Michele Bartoli, il ritiro di un campione

Ha scelto una mattina di fine novembre, quando i corridori hanno ormai esaurito le vacanze e vanno in ritiro con le loro squadre a gettare le basi per un'altra stagione. Ha convocato i giornalisti in un albergo di Milano e ci ha messo pochi minuti per dire quello che tutti avevano paura di sentire. Smetto, non posso più correre, non ha più senso. Poche parole e il ciclismo si è ritrovato senza uno dei suoi protagonisti più veri. Uno che ha avuto in dono la classe ma la pace no, quella mai. Se fosse stato diverso, magari avrebbe vinto di più. Ma non sarebbe stato Michele Bartoli, e allora che gusto c'è? Quando ha vinto - il Fiandre, le Liegi, la Freccia, l'Amstel, il Lombardia, le coppe del mondo - lo ha fatto con l'apparente facilità di chi è superiore. Tutte le volte che non ha vinto - la Sanremo, ma soprattutto i Mondiali - gli è rimasta la rabbia di chi crede che il talento dovrebbe bastare. Ci mancherà un fuoriclasse, c'è scritto sulla targhetta d'argento che gli ha regalato Zazà Zanini assieme al chiodo a cui attaccare tutta la carriera. Una carriera che comincia quando Michele Bartoli viene al mondo, alla fine di maggio del 1970, a Pisa.

MATERIALE DI RIFERIMENTO
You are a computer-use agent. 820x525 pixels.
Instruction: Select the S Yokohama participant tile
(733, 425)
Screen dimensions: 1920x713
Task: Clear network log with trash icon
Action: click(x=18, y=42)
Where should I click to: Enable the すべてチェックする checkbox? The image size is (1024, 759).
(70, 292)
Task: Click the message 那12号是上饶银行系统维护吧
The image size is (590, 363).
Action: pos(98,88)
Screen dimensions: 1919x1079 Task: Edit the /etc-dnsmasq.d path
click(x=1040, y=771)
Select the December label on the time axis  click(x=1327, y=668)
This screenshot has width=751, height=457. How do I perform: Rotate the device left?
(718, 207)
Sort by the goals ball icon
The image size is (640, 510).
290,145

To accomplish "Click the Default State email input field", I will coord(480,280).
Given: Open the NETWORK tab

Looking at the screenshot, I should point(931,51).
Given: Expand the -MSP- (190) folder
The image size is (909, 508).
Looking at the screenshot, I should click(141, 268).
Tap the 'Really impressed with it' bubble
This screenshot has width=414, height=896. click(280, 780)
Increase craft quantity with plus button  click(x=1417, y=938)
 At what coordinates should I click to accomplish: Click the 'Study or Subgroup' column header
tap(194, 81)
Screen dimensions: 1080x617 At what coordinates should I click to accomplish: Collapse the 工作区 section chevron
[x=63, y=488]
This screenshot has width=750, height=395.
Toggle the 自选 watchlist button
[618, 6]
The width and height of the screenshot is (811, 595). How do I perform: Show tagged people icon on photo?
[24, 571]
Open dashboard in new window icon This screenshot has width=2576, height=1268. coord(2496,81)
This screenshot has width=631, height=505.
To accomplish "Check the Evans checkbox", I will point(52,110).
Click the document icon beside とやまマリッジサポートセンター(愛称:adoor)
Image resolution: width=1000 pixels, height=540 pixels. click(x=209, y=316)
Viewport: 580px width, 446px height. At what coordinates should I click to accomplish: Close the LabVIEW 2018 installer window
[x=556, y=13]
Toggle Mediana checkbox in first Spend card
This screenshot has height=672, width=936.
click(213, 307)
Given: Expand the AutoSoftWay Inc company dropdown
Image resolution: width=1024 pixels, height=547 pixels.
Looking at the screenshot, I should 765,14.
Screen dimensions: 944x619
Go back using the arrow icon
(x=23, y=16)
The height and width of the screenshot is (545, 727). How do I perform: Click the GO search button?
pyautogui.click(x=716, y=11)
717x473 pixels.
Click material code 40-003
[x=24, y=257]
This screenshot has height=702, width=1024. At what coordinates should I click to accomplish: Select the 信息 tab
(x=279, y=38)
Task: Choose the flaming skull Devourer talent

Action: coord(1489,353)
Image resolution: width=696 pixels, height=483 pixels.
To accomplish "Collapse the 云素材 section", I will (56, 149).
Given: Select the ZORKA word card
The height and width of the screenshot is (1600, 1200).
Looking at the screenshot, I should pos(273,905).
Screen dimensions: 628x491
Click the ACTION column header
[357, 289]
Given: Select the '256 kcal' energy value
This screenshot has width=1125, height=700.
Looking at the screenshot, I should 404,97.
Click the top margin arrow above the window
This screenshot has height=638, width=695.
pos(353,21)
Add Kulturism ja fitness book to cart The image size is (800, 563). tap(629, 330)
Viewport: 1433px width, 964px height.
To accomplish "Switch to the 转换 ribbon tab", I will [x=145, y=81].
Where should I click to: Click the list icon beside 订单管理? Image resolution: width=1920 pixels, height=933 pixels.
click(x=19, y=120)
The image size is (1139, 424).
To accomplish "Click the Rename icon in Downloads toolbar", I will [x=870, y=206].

SERIE DI ESERCIZI
[a] Traduca in inglese la frase del brano sul ritiro di Michele Bartoli "Poche parole e il ciclismo si è ritrovato senza uno dei suoi protagonisti più veri."
[b] Elenchi tutte le corse e competizioni che, secondo il brano sul ritiro di Michele Bartoli, il corridore ha vinto.
[c] Prosegua la stesura del brano sul ritiro di Michele Bartoli, riprendendo dopo la frase che ne indica la nascita a Pisa.

RISPOSTE PER ESERCIZIO
[a] A few words, and cycling found itself without one of its truest protagonists.

[b]
- il Fiandre
- le Liegi
- la Freccia
- l'Amstel
- il Lombardia
- le coppe del mondo

[c]
Il successo di Dancelli alla Milano-Sanremo era ancora abbastanza acceso nella testa di Graziano Bartoli, che la malattia della bicicletta ce l'aveva da tutta la vita. Quando portò sua moglie Simonetta all'ospedale con le doglie, Graziano decise che se fosse stato un maschio l'avrebbe chiamato Michele come Dancelli.
Graziano correva e vinceva, era un corridore non troppo diverso da suo figlio: bravo nelle volate ristrette, magari un pò meno veloce ma un pò più forte in salita. Doveva passare professionista, con Bitossi, ma in una delle ultime gare da dilettante una macchina lo prese in pieno: rimase qualche giorno in coma, e quando si sveglio capì che avrebbe fatto il falegname, non il corridore. Suo padre aveva fatto il boscaiolo tutta la vita, e Graziano ci sapeva fare. Aprì una bottega per conto suo e si mise a costruire mobili, di quelli per le barche. Ma appena aveva mezzora libera prendeva la bicicletta e andava a pedalare dalle sue parti a San Giovanni alla Vena. Un talento nascosto, come la passione di un ragazzo che non ha potuto fare il corridore e appena ha avuto un figlio gli ha regalato una bicicletta, convinto che la vita l'avrebbe risarcito così. Michele aveva due anni e una Graziellina bianca da donna. La prima corsa vera la mette su Graziano nel piazzale su cui affacciano la sua casa e quelle dei suoi fratelli. La chiama "giro dei macelli" e i corridori sono suo figlio Michele e i suoi nipoti, Elisabetta e Massimo.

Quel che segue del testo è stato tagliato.